Promovenda aan het woord

Joyce Kox

Onderzoek naar familiebedrijven, maar de familie is nergens te bekennen

Het wetenschapsveld van familiebedrijven is nog jong. Om legitimiteit aan het veld te geven, hebben veel onderzoekers zich gericht op de vraag hoe familiebedrijven nu verschillen van niet familiebedrijven en hoe dat uitwerkingen heeft op de keuzes en prestaties van het familiebedrijf. Veel van deze onderzoeken hebben echter tot tegenstrijdige resultaten geleid.

Neem nu onderzoeken omtrent prestaties van het familiebedrijf. Sommige van deze onderzoeken hebben een positieve impact van de betrokkenheid van de familie op de financiële prestaties van het bedrijf gevonden[1], anderen een negatief effect[2] of zelfs geen verschil.[3]

Al zijn er meerdere factoren die kunnen bijdragen aan dit debat, de uitkomsten suggereren dat de relatie tussen familiebedrijf en bedrijfsstrategie en -prestaties genuanceerder ligt. Het vergelijken van familie- en niet familiebedrijven impliceert dat alle familiebedrijven hetzelfde zijn en dat is natuurlijk niet zo. Om betere kennis over familiebedrijven te verkrijgen, moet onderzoek dus meer kijken naar hoe familiebedrijven onderling van elkaar verschillen. Een belangrijk aspect waarop deze bedrijven van elkaar kunnen verschillen, is de familie die achter het bedrijf staat. Elke familie heeft bijv. weer andere waarden, normen en manieren van communiceren. De betrokkenheid van de familie maakt het familiebedrijf uniek. Doordat familie en bedrijf overlappen, wordt het reilen en zeilen van het familiebedrijf dus ook afhankelijk van de familie die achter het bedrijf staat. Toch is er nog weinig bekend over hoe aspecten van de eigenaarsfamilie van invloed zijn op het bedrijf. Daarom probeer ik juist dit menselijk aspect in het familiebedrijf naar voren te halen. Het doel van het promotietraject is meer grip te krijgen op de heterogeniteit van familiebedrijven wat wordt veroorzaakt door het familiesysteem en de impact van deze kenmerken op het bedrijfssysteem. Daarmee probeer ik meer inzicht te bieden in hoe familiebedrijven van hun familieachtergrond kunnen profiteren of met eventuele uitdagingen om kunnen gaan.

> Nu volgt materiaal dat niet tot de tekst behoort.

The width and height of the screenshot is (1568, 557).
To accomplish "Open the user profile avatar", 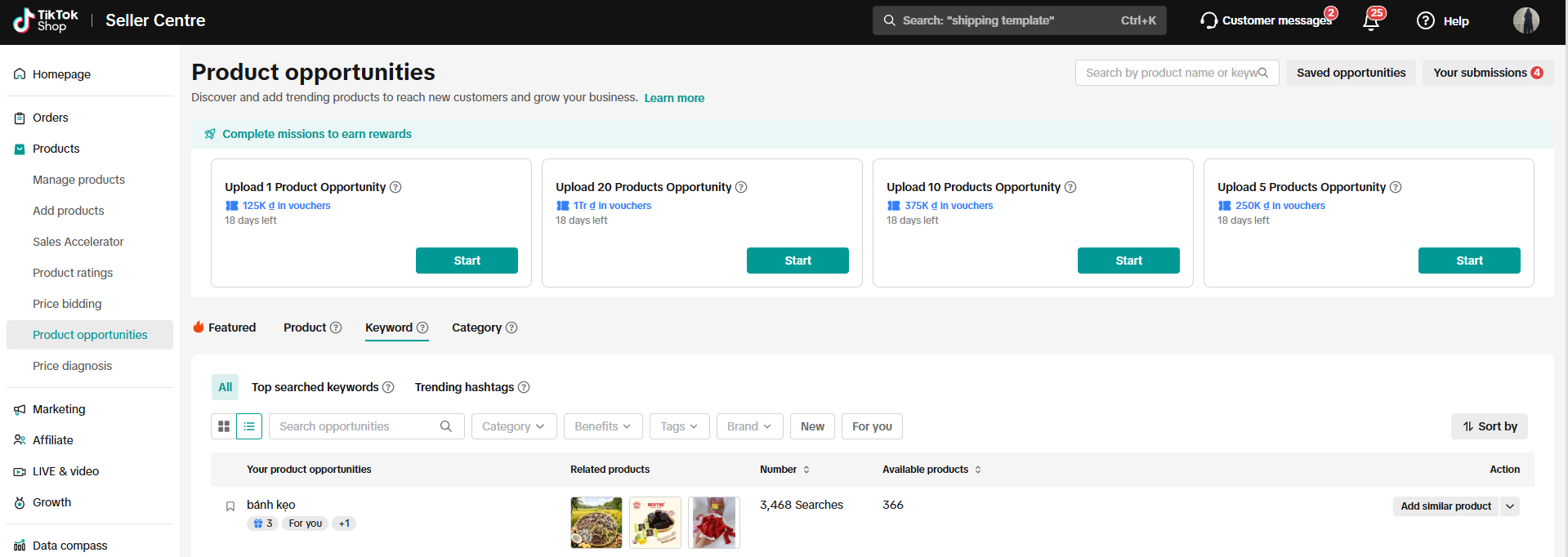I will pyautogui.click(x=1526, y=20).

Met mijn strategische achtergrond was ik natuurlijk geïnteresseerd in het management van het familiebedrijf. Maar familiebedrijven specifiek intrigeren mij doordat de meer emotionele relaties van de familie de zakelijke doorkruisen. Het wordt daardoor anders dan wat we gewend zijn of verwachten, maar ook een stuk complexer. Persoonlijk heb ik ook ervaren hoe je familieachtergrond de manier waarop je in het leven staat beïnvloedt en daarmee dus ook je werkveld. Ook heeft elke familie zijn eigen manier van interacteren, wat je niet zomaar los kunt laten als je met elkaar werkt. Daarom ging ik mezelf ook afvragen wat de impact is van het feit dat een specifieke familie met haar eigen karakteristieken een zwaardere stempel op het bedrijf drukt. Het mooie is dat deze interesse samenkomt met de huidige vragen en uitdagingen van het wetenschapsveld.

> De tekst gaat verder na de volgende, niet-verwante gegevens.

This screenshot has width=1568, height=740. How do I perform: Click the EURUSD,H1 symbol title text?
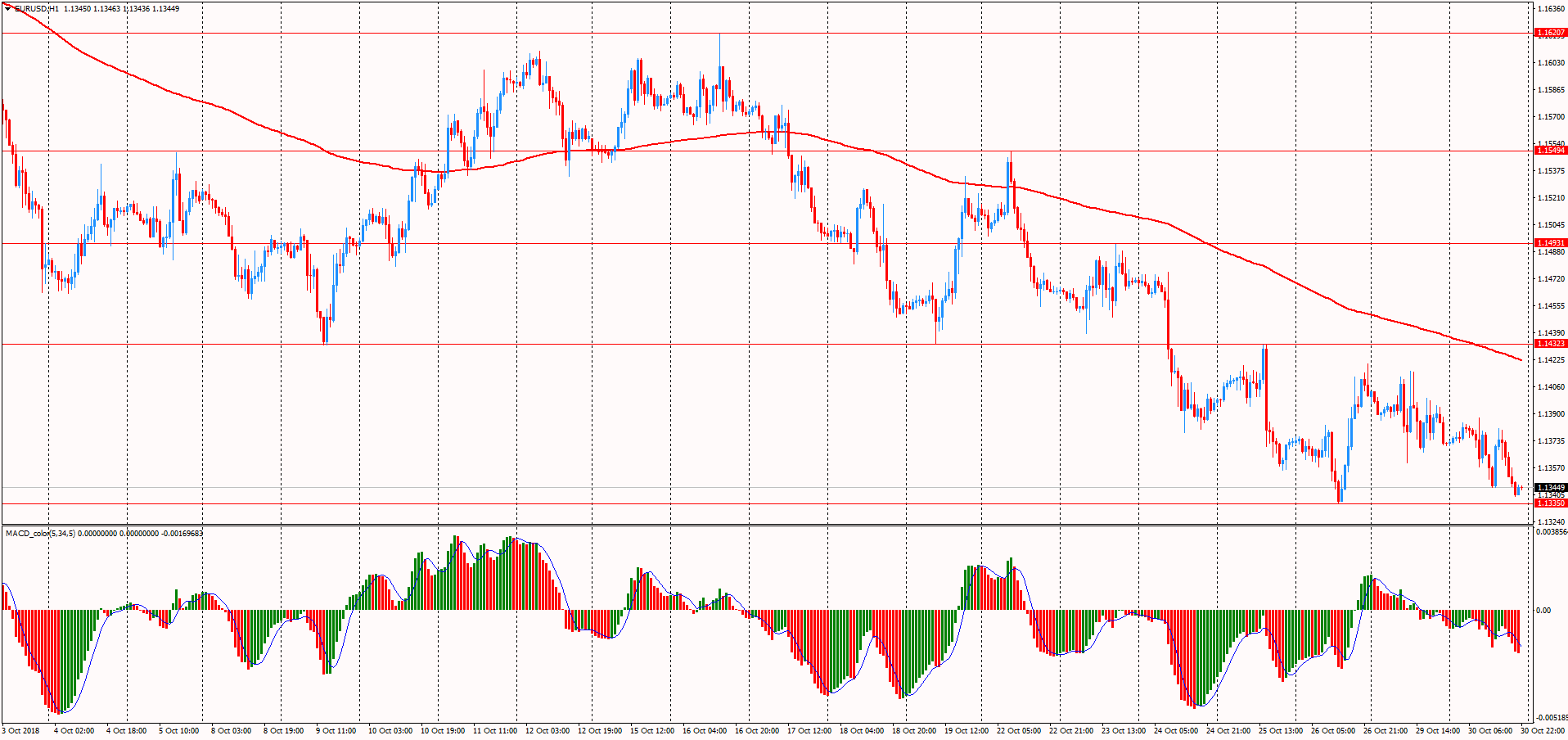coord(38,8)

Een van de lopende onderzoeken, richt zich op het opvolgingsproces na het overlijden van de directeur. Geen bedrijf of familie, buiten het familiebedrijf, kan met zo’n gebeurtenis worden geconfronteerd, waar het overlijden van een dierbare samenkomt met belangrijke veranderingen in het bedrijf. Maar wat dan? De familie en het bedrijf hebben te maken met verlies en verdriet, terwijl het bedrijf draaiende moet worden gehouden. Dit roept belangrijke vragen op als: Hoe moet je hiermee omgaan? Wat voor invloed heeft dit op nieuwe of veranderende leiding van het bedrijf? Gezien de betrokkenheid van de familie bij een familiebedrijf is dit een gebeurtenis die zich bij elk familiebedrijf kan voordoen. Uit dit onderzoek hoop ik belangrijke leringen te trekken die familiebedrijven kunnen ondersteunen in hun proces, zodat effectief leiderschap en de continuïteit van de onderneming gewaarborgd kunnen worden.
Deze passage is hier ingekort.